À l'occasion du 20e anniversaire
Allocution de Denise Pétrin Laflamme
Mon père, forgeron maréchal-ferrant.
Je
ne peux laisser passer l’occasion de vous parler de mon père…
Philippe Pétrin, un grand 6 pieds, bien bâtit avec une force de cheval,
c’est le cas de le dire! Il avait sa boutique de forge dans une vieille
bâtisse qu’on appelait – la boutique à Ti-Bé — de son vrai nom, Adrien
Dubuc et qui était l’oncle de Marcel Dubuc. Cette boutique, détruite en
1992, était située sur la rue des Prés, entre les maisons, anciennement
d’Oscar Daigle et de Gérard Comtois. La
boutique de forge, c’était, avec le magasin général, les lieux de
rassemblement de bien des hommes qui venaient y fumer une pipe, jouer
aux dames ou ne jasent pas de tout, mais de rien. Un sautait la clôture,
une fêterait Pâques avant les Rameaux, enfin. Ce n’était sûrement pas
une place pour les femmes! Bon
vivant sans malice pour 5 cents, mon père était, passé maître dans l’art
de jouer des tours. Il n'y avait pas grand monde qui y échappait. Étant
trop jeune quand lui était jeune, je ne me souviens pas de ses prouesses
du moment, mais, pour vous donner une idée; en 1954, mon père avait
commencé à travailler à la CIL. Durant le dîner, il a souvent inversé le
sel à la place du sucre à des petits jeunes qui ne le connaissaient pas
évidemment. Un certain après-midi, il avait beurré le téléphone de son
boss (dans ce temps-là, tous les téléphones étaient noirs) avec de la
graisse noire! Vous imaginez le tableau, le boss beurré de graisse aux
mains, à l’oreille et autour de la bouche!!! Ce tour-là avait failli lui
coûter son emploi. Évidemment, il s’est fait jouer des tours, mais de
ça, il ne s’en vantait pas!
Revenons dans les temps anciens de ma jeunesse.

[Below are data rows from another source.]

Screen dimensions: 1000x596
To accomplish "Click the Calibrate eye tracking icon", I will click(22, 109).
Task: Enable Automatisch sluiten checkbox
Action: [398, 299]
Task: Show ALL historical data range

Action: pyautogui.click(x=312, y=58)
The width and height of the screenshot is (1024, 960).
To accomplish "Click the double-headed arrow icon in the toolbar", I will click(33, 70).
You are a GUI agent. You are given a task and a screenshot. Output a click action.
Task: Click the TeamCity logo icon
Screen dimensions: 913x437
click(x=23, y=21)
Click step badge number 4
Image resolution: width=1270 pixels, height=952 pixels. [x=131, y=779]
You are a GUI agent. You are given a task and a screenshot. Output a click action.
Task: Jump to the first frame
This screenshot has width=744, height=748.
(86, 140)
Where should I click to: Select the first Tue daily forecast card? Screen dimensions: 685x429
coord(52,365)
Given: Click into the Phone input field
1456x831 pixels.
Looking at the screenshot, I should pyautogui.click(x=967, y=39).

En plus de ferrer les chevaux, le
maréchal-ferrant devait user de minutie, d’endurance, de force et
d’habileté pour transformer et façonner le fer surtout, au feu et au
marteau sur une enclume pour réparer les voitures, forger des pentures,
des crochets à foin, remplacer des maillons de chaîne, lisser des
"sleighs", i.e, garnir d’une lame de fer les patins d’une "sleigh" pour
en retarder l’usure et j’en passe… voici quelques exemples de prix tirés
d’un livret de factures de mon père et qui date des années 1947-49;
« Ferrer un cheval
des 4 pattes, en vieux (fers) 2 $, avec des fers neufs 4 $; réparer une
chaîne 0.25 $; réparer une roue de lieuse 2.50 $; bander 4 roues 4 $;
façonner 3 mailles de chaîne 0.75 $; poser un manche de pelle 0.25 $;
filer 9 broches 2.75 $ ». Quels seraient les prix aujourd’hui?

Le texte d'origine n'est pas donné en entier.